Size: 300 x 250 x 180mm

 

Exhibited:

2013 – Unruly Objects (one-person exhibition), Cornerstone Gallery and Arts Centre, Didcot, Oxfordshire.

2008 – Locations (one-person exhibition), OVADA, Oxford. 

1999/2000 – New Art, New Century (group exhibition), Potteries Museum and Art Gallery, Stoke-on-Trent. 
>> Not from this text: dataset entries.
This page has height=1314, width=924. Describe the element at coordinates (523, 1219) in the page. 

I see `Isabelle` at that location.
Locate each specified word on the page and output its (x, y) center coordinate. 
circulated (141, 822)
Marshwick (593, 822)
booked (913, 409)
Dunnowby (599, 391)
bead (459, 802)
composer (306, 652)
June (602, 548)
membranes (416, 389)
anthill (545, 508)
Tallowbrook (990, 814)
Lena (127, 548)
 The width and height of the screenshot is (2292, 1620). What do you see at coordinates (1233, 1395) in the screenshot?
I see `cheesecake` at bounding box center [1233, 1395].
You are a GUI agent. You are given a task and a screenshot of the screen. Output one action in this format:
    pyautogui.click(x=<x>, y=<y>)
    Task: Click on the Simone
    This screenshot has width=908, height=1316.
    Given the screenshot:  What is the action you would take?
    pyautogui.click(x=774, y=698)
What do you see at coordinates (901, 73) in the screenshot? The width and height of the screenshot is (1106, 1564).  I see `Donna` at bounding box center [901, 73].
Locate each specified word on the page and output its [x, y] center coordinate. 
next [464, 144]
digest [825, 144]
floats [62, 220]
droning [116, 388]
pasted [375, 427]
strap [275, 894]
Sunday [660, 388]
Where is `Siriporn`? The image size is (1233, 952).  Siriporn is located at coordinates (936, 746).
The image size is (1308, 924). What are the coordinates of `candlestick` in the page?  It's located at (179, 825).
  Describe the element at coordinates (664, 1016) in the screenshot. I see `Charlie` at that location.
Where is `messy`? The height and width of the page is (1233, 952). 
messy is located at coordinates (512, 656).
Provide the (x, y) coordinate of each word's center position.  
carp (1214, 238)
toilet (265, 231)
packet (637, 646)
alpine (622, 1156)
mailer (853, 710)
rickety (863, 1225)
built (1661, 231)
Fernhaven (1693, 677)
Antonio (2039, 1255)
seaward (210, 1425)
1999 – Taking Stock (one-person exhibition), Keele University Art Gallery.

About this work:

The fragile yet vitreous materiality of ceramic is utilised in Brierley’s Vanitas and Wannabe. Though separate works, they have always been exhibited together as informal inter-dependants where the personal is explored through multiple identifiers of the female body, domestic space, the complexities of family relationships and social expectations. Both artworks are made from slip cast glazed white earthenware. Wannabe, was cast from my own feet and produced from the same materials as Brierley’s Vanitas using the same method. There is nothing remarkable about my feet, although in this work I utilised material properties to explore ideas of maternal aspiration and displaced ambition. As a child, I attended ballet lessons to satisfy my mother’s desire. I disliked the experience and eventually persuaded her to allow me to quit, which I know was a disappointment. This memory re-iterated the pressure to ‘fit in’ to a mother’s ambition and more widely to societal expectations of what little girls should enjoy, want and do. In adult life, I acquired a second-hand pair of size 4 ballet shoes, which kindled an interest in re-visiting the memory of my ‘failed’ ballet career. However, although they were two sizes too small for my size 6 feet, in the development of Wannabe, I seized an opportunity. When fired, all ceramic objects shrink. In the case of white earthenware the shrinkage is around 15%. Because the objects were actual size copies of my adult feet, the firing process caused the cast feet to reduce in size. Consequently the size 4 ballet shoes now fitted prompting a sense that in some way my mother’s ambition could be realised—albeit as a relic to a ballerina that never was. Wannabe as a shrunken version of human feet acted as a counterpoint to the evidential deformities caused by squeezing into impractical footwear demonstrated by Brierley’s Vanitas.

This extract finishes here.